**Instructions to follow**. Nothing but the lines from the top of the following entries through the line with "You are a computer-use agent. The" should be printed, exactly as they are.

*** Begin section ***

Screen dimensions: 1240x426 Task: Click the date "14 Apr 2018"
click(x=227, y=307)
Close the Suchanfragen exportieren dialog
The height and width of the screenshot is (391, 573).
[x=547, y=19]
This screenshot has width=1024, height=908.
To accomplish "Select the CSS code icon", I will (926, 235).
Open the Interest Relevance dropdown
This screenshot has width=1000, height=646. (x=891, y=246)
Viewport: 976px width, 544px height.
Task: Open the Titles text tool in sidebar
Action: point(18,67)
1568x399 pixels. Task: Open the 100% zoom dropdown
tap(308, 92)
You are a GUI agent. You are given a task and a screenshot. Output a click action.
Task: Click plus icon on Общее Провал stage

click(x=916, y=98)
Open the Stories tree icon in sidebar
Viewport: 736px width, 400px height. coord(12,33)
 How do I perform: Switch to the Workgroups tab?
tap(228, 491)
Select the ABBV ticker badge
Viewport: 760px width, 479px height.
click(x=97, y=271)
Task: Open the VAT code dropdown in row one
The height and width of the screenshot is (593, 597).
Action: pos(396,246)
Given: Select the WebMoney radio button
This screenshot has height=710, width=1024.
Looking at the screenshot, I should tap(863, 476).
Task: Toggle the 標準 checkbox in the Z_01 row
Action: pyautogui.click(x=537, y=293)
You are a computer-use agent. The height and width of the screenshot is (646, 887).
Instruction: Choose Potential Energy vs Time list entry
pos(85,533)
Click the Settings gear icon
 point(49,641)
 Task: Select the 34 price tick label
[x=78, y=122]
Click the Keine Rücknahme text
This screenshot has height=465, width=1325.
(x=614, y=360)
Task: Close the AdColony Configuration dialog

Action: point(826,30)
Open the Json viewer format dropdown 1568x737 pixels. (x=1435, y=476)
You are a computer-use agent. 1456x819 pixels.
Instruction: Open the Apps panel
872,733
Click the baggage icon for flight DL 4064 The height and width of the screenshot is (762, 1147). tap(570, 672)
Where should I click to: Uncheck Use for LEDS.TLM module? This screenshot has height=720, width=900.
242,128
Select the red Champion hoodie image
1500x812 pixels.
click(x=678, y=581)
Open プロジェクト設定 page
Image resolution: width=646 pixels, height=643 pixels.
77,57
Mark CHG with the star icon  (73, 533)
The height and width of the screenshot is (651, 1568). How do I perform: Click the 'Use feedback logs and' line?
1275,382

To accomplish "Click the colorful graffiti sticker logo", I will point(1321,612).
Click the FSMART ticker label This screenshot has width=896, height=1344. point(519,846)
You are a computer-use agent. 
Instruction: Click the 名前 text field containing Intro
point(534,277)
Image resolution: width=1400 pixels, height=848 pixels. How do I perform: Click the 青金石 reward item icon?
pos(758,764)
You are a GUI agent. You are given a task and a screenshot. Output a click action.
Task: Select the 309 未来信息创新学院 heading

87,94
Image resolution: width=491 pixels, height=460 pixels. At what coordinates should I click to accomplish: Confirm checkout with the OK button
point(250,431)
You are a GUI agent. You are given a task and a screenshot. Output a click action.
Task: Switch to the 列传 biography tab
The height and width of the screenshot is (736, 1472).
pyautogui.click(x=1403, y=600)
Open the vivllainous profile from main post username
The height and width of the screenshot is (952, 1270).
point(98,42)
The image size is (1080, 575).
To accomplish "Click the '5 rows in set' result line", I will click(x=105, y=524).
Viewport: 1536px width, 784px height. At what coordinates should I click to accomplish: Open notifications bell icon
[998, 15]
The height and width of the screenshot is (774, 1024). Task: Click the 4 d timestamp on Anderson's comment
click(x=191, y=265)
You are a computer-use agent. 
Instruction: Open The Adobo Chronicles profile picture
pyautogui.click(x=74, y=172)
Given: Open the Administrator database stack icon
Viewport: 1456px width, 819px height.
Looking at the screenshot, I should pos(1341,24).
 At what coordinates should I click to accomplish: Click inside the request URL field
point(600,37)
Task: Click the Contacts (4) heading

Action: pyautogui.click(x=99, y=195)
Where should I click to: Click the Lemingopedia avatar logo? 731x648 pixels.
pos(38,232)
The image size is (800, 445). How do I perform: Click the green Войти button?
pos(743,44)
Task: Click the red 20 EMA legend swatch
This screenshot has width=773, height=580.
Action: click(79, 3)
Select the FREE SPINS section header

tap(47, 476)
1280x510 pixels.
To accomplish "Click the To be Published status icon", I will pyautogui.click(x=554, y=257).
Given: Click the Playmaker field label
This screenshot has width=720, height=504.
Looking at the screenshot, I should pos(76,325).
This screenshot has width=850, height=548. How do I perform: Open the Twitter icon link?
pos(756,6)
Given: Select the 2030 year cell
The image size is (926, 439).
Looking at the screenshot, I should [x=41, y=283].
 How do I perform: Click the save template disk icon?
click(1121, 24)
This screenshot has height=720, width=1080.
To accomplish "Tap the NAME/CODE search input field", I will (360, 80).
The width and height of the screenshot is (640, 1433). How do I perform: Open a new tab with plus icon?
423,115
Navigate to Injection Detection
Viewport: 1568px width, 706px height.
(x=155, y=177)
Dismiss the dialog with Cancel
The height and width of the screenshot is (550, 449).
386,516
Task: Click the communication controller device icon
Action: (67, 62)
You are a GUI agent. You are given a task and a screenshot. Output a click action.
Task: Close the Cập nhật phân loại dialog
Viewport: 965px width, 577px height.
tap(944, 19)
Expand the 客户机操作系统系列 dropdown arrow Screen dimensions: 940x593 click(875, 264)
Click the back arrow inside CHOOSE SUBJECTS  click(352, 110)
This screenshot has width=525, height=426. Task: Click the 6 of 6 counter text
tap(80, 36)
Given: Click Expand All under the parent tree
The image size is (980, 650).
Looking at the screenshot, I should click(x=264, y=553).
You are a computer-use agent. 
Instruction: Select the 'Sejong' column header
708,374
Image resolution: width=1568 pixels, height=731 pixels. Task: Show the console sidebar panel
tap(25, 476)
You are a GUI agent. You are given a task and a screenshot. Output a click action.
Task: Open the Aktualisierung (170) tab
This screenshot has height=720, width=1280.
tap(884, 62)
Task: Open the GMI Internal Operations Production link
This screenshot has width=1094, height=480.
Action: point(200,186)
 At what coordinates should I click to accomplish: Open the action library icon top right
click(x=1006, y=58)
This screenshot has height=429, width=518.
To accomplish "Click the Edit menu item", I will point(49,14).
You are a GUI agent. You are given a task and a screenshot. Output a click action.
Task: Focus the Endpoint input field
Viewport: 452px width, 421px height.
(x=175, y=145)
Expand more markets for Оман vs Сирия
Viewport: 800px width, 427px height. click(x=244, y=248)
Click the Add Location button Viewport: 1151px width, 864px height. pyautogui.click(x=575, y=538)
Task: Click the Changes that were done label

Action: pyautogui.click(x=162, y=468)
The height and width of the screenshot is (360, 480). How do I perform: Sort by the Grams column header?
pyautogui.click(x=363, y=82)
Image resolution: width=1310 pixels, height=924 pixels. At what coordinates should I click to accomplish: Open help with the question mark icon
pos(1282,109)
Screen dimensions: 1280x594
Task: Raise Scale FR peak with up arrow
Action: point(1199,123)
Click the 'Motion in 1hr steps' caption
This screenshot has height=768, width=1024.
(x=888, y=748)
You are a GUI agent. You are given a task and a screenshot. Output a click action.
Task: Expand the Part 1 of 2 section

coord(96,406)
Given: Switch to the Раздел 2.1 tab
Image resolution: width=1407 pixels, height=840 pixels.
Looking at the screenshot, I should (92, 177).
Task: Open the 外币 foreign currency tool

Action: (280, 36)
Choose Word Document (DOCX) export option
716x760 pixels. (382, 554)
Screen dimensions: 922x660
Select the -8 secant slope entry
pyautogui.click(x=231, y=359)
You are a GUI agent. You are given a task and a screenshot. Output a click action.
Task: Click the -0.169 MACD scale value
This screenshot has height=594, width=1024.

*** End section ***

**Answer**.
Screen dimensions: 1240x426 Task: Click the date "14 Apr 2018"
click(x=227, y=307)
Close the Suchanfragen exportieren dialog
The height and width of the screenshot is (391, 573).
[x=547, y=19]
This screenshot has width=1024, height=908.
To accomplish "Select the CSS code icon", I will (926, 235).
Open the Interest Relevance dropdown
This screenshot has width=1000, height=646. (x=891, y=246)
Viewport: 976px width, 544px height.
Task: Open the Titles text tool in sidebar
Action: point(18,67)
1568x399 pixels. Task: Open the 100% zoom dropdown
tap(308, 92)
You are a GUI agent. You are given a task and a screenshot. Output a click action.
Task: Click plus icon on Общее Провал stage

click(x=916, y=98)
Open the Stories tree icon in sidebar
Viewport: 736px width, 400px height. coord(12,33)
 How do I perform: Switch to the Workgroups tab?
tap(228, 491)
Select the ABBV ticker badge
Viewport: 760px width, 479px height.
click(x=97, y=271)
Task: Open the VAT code dropdown in row one
The height and width of the screenshot is (593, 597).
Action: pos(396,246)
Given: Select the WebMoney radio button
This screenshot has height=710, width=1024.
Looking at the screenshot, I should tap(863, 476).
Task: Toggle the 標準 checkbox in the Z_01 row
Action: pyautogui.click(x=537, y=293)
You are a computer-use agent. The height and width of the screenshot is (646, 887).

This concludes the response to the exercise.